Is your off-site data secure? If you have to undergo a Sox's, PCI or HIPPA audit, does the audit include your vendors that supply data storage, SaaS or cloud services? Most medical providers, banking industry and publicly- traded companies are bound by one or more of those acronyms listed above. However, your service provider may not be bound by these same regulations. They may try hide behind the statement of intellectual property, copyright or patent pending as reasons to not maintain the same security compliance you have to. Smokescreens like these can put you and your customers at risk.
Let’s say a small, privately-owned company comes up with a way to compress and store data—it can restore data 4-times faster than any competitors can. A decision is made to sell the product as a service instead of packaging it as software. This is because the application is still immature and it is easier to fix any problems then support it. Every piece of data stored on the system is well encrypted... All that is left is the means of transport for the data and the creation of the user interface.

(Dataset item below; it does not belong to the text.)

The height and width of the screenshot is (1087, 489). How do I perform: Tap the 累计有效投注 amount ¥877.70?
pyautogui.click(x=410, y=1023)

Just remember that your security is only as strong as your weakest link. In this case, the company had an unencrypted password and login that existed for years before it was fixed. This was an issue that only a handful of people knew, and it was going to be fixed. But at the moment it was a lower priority then the data. Would you trust a company that knew of a major glitch but didn’t fix it simply because it wasn’t a “high enough priority at the moment”?
Do you put your security in their hands?
Some of the biggest banks and hospitals need services like the one mentioned above to store the ever-growing document and images libraries now required to stay in business. I've worked in publicly-traded organizations, banks and in the medical industry. I have gone through audits several times, and not once have I seen service providers face anything but a glance.
This example isn’t a true story and I hope the attitude about security isn’t found now. But this fictional scenario should encourage you to make sure your third-party vendors scan and test for security volubility. Make it a requirement that they supply your company with periodical detailed reports of software or keep them on file for third-party review.
Does your company hold their service provider to the same security standard that they hold internal IT groups? I would like to hear your story and hints. Or have you experienced any security loopholes like the fictional one described?